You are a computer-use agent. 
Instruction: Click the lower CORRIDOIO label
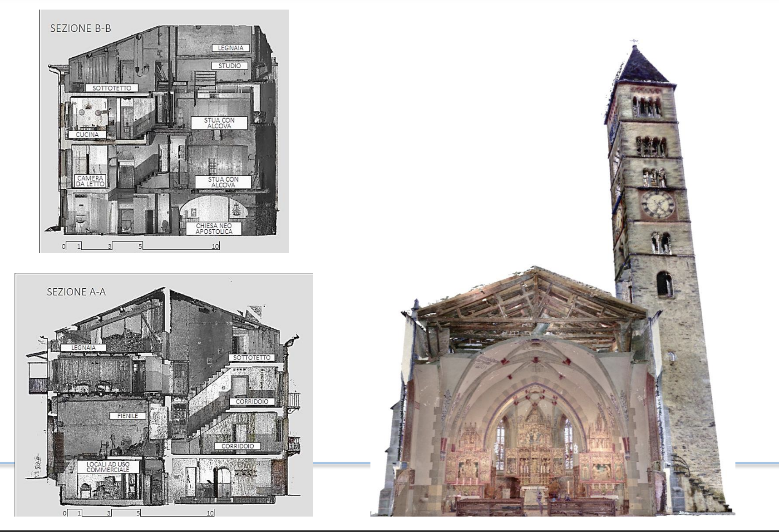(237, 446)
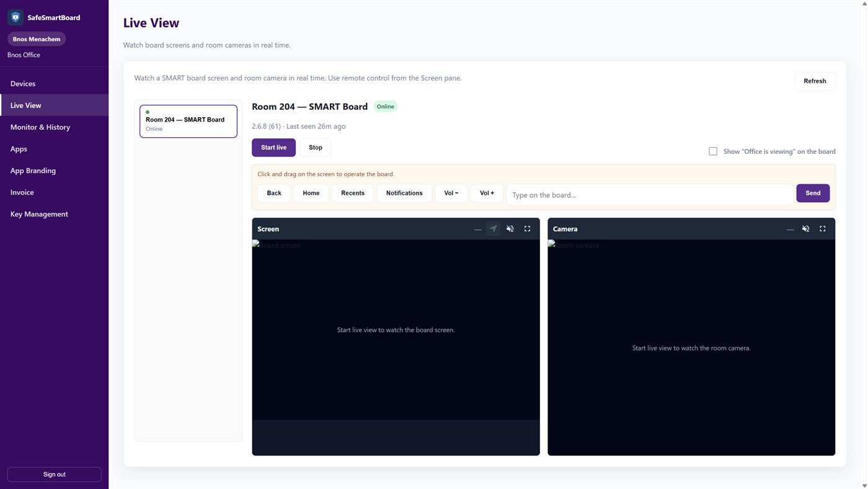
Task: Click the Bnos Menachem organization badge
Action: tap(37, 39)
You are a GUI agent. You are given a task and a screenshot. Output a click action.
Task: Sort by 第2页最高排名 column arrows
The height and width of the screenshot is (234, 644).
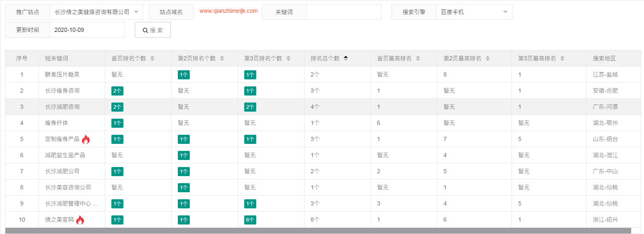click(488, 59)
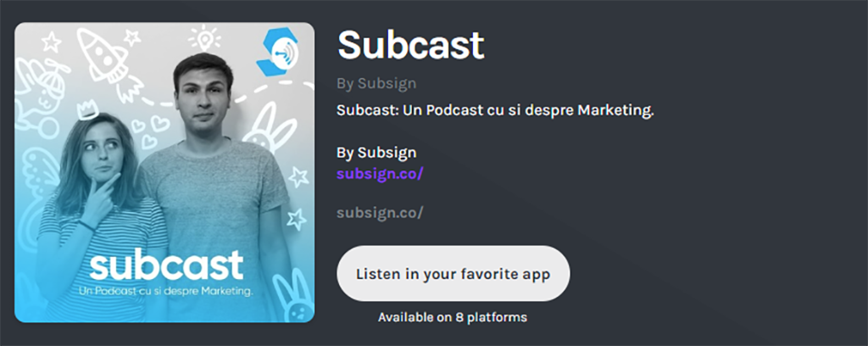Click the blue bunny in cover's bottom corner

point(294,296)
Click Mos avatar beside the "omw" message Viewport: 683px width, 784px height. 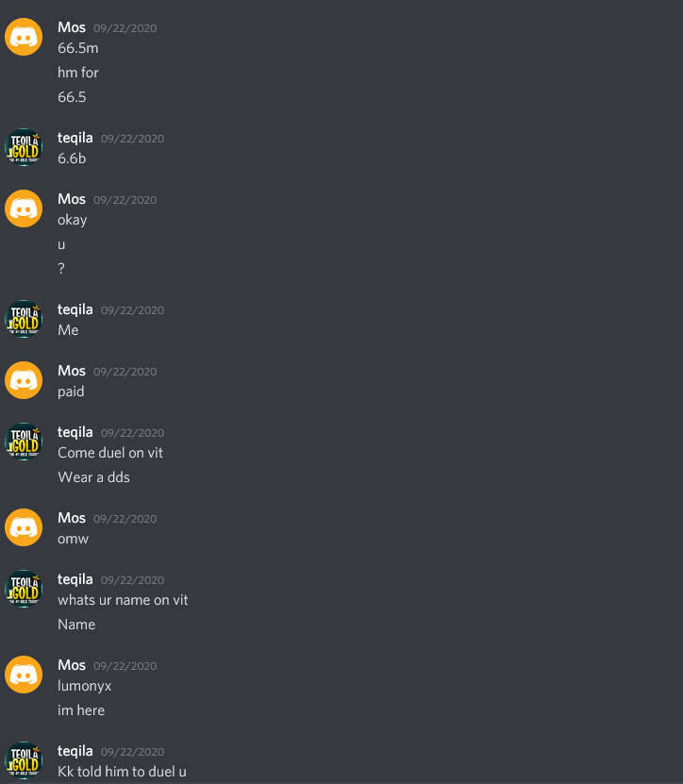[x=24, y=527]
..........
What needs to be done:
Copy each line of the records that has "agent" in it.

Written response:
You are a computer-use agent. 
You are a GUI agent. You are given a task and a screenshot. Output a click action.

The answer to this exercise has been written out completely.